Content starts
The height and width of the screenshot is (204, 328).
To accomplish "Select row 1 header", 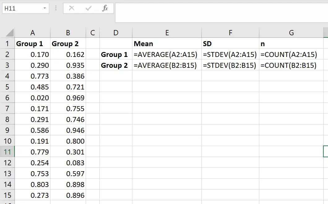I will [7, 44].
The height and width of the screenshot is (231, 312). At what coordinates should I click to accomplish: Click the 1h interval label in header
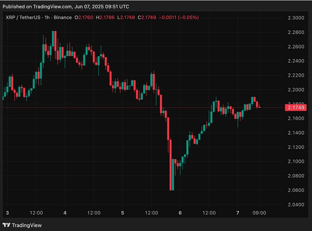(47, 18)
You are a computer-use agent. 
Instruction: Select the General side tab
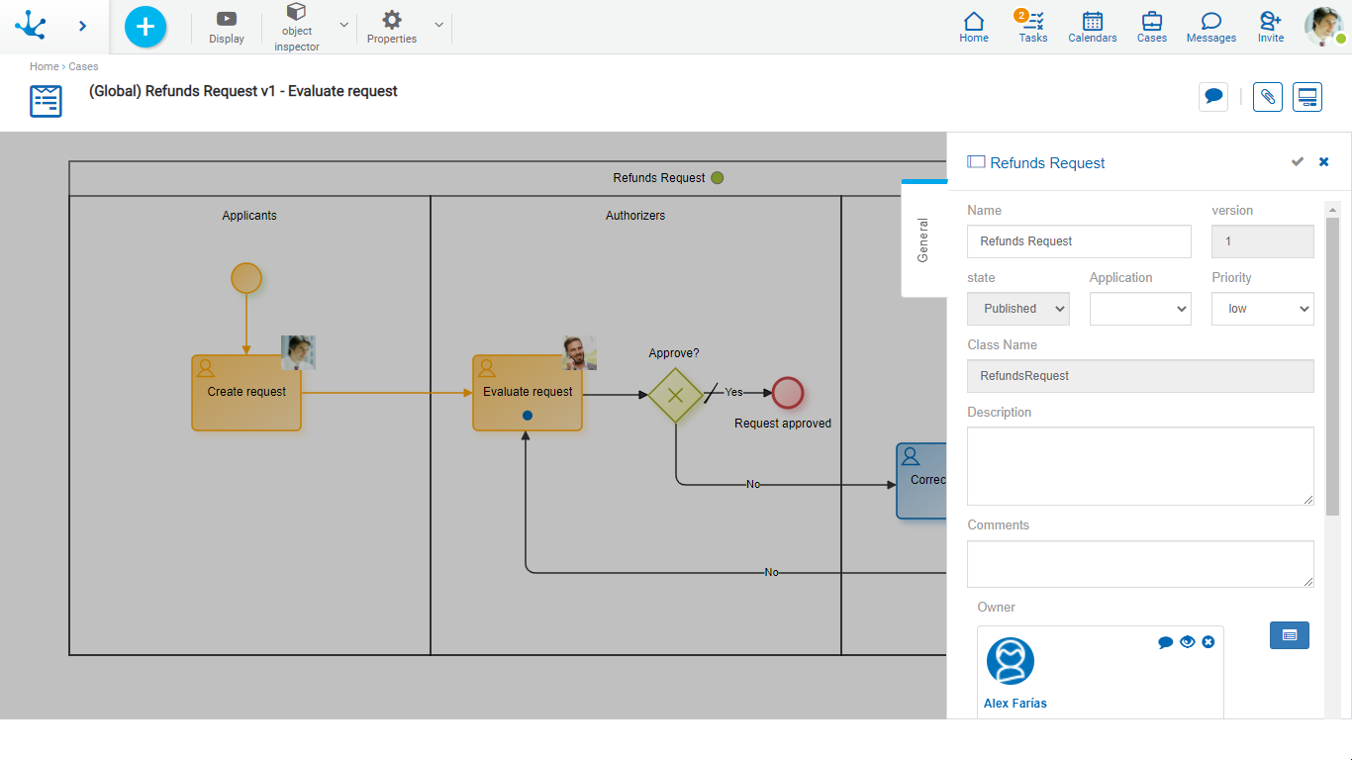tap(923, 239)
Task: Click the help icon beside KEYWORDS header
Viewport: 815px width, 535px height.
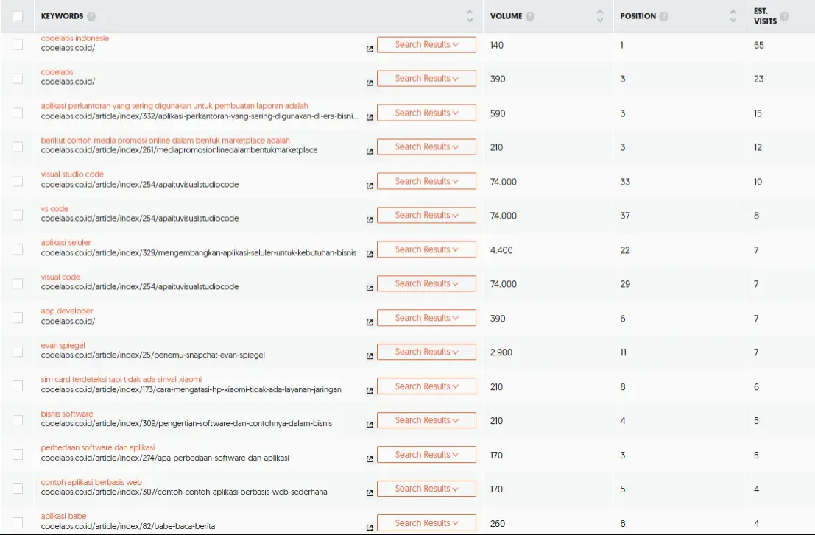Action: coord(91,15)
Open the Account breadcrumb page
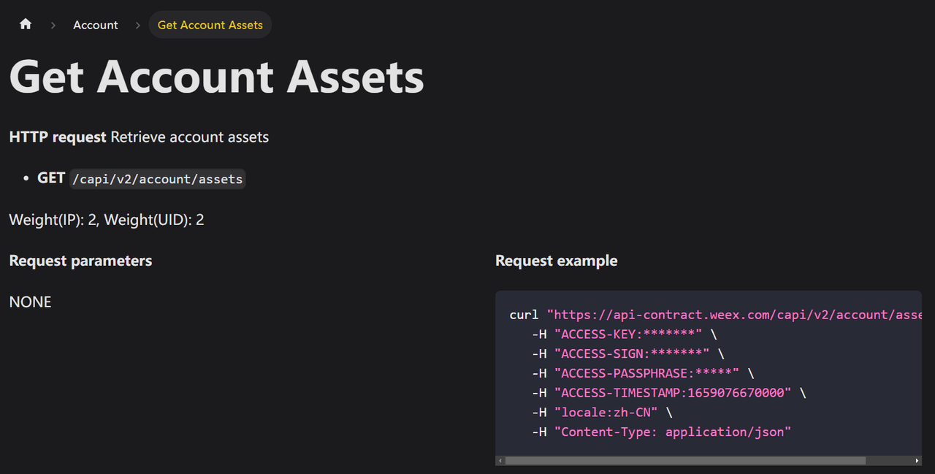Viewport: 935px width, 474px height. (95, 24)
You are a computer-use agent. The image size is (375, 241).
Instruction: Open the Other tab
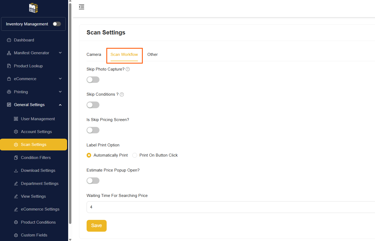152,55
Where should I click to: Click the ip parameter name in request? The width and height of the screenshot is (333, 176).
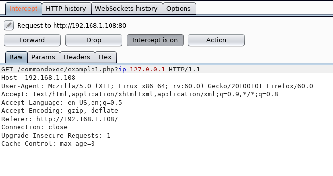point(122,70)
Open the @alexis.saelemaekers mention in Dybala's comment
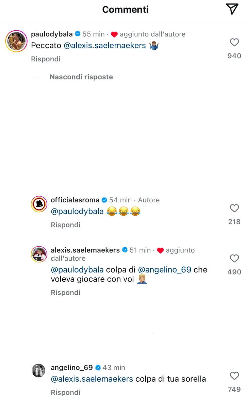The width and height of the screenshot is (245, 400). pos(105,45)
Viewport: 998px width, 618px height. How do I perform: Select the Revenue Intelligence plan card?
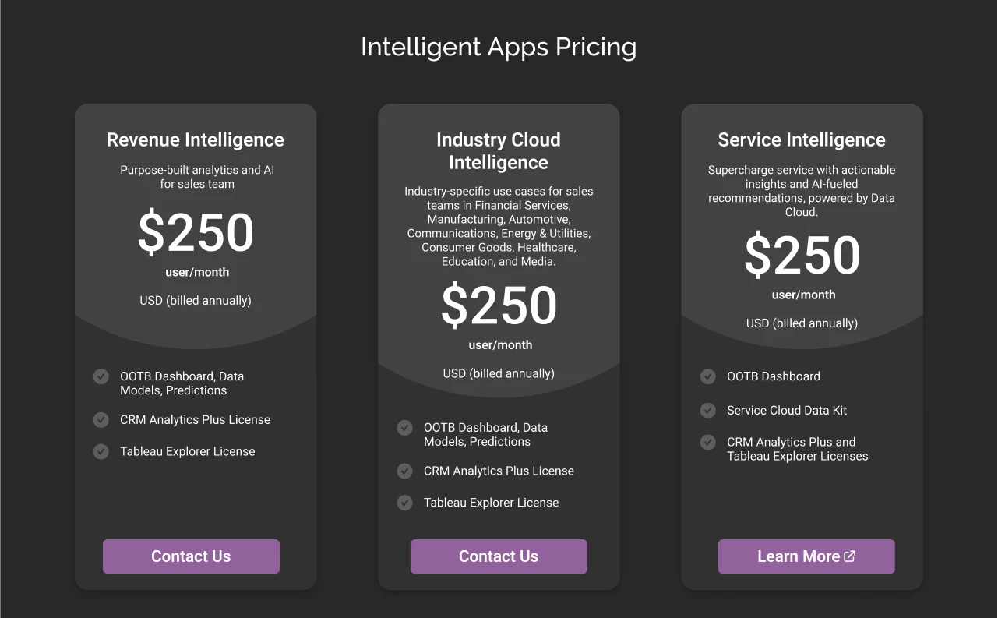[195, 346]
Content ends
Content starts
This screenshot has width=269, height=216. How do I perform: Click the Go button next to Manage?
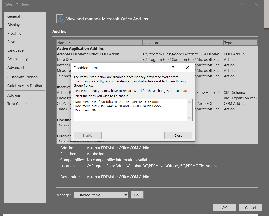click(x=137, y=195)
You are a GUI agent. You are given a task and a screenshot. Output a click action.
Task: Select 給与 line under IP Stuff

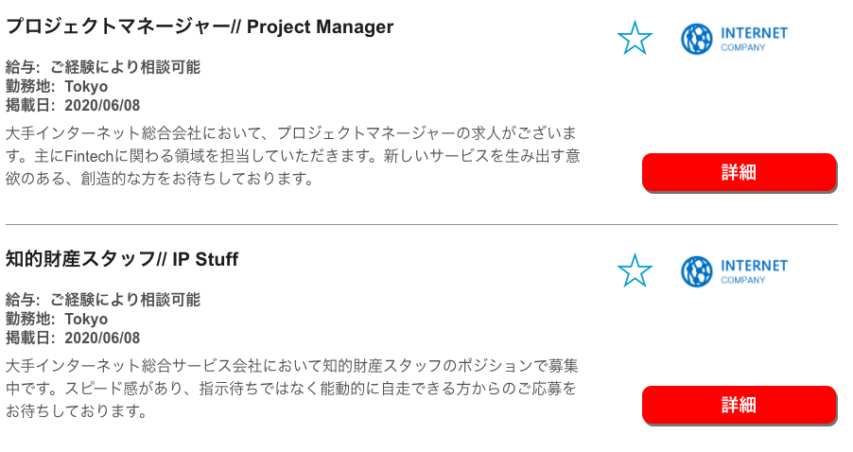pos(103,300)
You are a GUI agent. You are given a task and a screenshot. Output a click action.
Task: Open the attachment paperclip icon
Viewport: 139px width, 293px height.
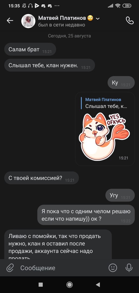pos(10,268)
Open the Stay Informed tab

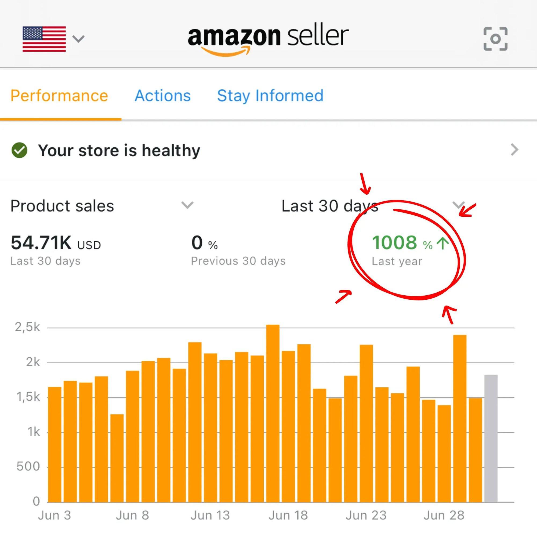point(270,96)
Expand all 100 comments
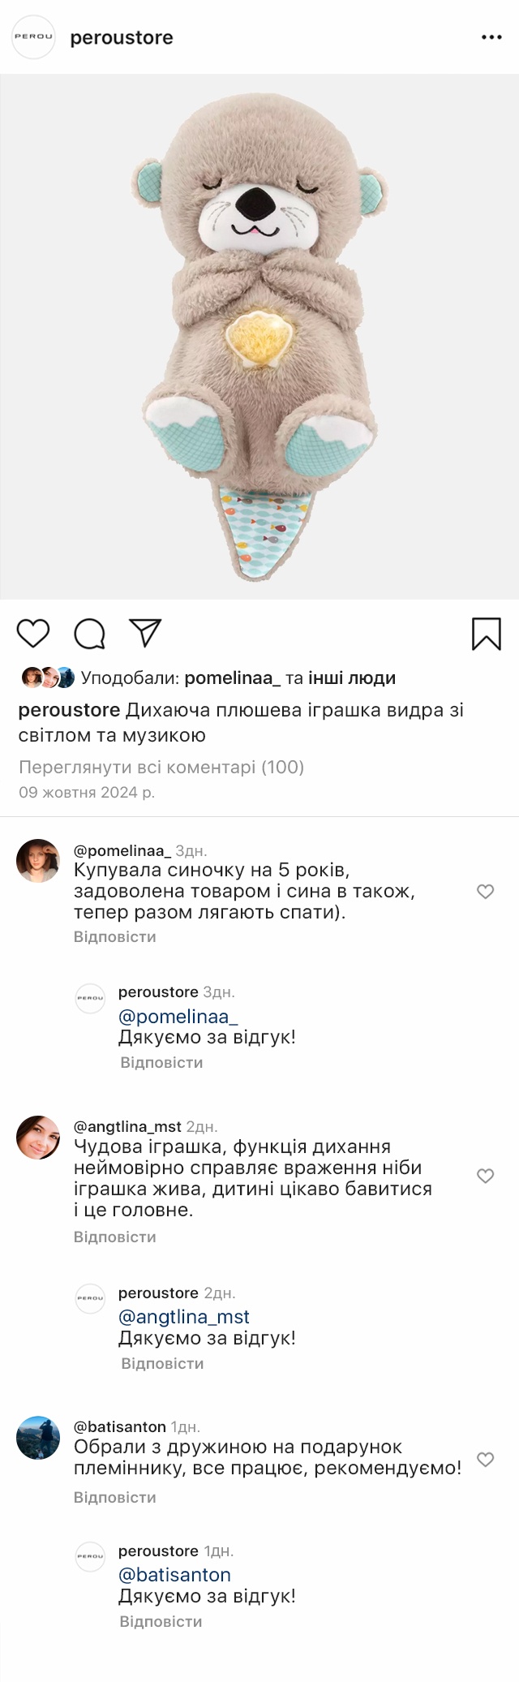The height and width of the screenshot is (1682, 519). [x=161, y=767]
Content ends
Task prompt ▸ Work out how many lines of the data hold the string "agent". State only that number.

Reply ▸ 4